Molti laghi di montagna sono nati perché una grande frana ha sbarrato la valle creando il bacino che conosciamo; nessun danno se non ci sono costruzioni investite. Non bisogna costruire in zone soggette a fenomeni franosi. Poi bisogna dire che tutto viene amplificato da quello che l’uomo fa su questi territori: costruiamo edifici caricando il terreno là dove a volte non dovremmo.
Si riferisce all’abusivismo?
Non necessariamente. Ogni territorio ha caratteristiche idrogeologiche che vanno rispettate. Infine l’incuria. Fino alla prima metà del secolo scorso l’uomo era molto più attento al proprio territorio. Oggi invece c’è un abbandono pressoché completo delle zone non prettamente edificabili.
Sono caduti 126 mm di pioggia in 6 ore. Non è mai piovuto così tanto negli ultimi 20 anni.
Questo è un altro elemento fuori discussione: il cambiamento climatico ha portato eventi più rari – come i prolungati periodi di siccità – ma molto più intensi. Lo stesso vale per le precipitazioni. L’acqua non fa in tempo a penetrare nel sottosuolo e crea fiumi improvvisati di portata inedita.
Quindi l’anomalia va ridimensionata?
Sì, nel senso che le anomalie stanno definendo una nuova normalità. Prima lo capiamo e meglio è. Dobbiamo ricalibrare il nostro intervento sul territorio prevedendo fenomeni di intensità ignota.
Non vale solo per quanto accaduto a Ischia, immagino.
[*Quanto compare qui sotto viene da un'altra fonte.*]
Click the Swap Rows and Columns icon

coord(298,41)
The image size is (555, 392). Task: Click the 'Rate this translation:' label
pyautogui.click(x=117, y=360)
No, infatti. Tutte le costruzioni vanno un po’ rivalutate sulla base della nuova entità dei fenomeni. L’acqua si trova sempre la strada per scendere a valle.
Quale concetto di allarme va elaborato?
In alcuni Paesi europei non si parla più di generiche previsioni meteo, ma di allerta idrogeologica. È un’azione molto più mirata, che avviene spesso con il concorso del mondo assicurativo. Le assicurazioni sono le prime interessate a prevedere certi fenomeni, perché così facendo riducono l’entità dei risarcimenti.
Come funziona?
C’è un circolo virtuoso, accurato, calibrato, tra pubblico e privato di previsioni specifiche per il territorio. Le conoscenze scientifiche esistono: quando si corre un gran premio di Formula 1 ci sono società che non si limitano ad informare genericamente l’organizzazione che “domani pioverà”, ma prevedono che pioverà tra un’ora e quanto si bagnerà la pista. È un virtuosismo che non abbiamo attivato ancora in maniera completa.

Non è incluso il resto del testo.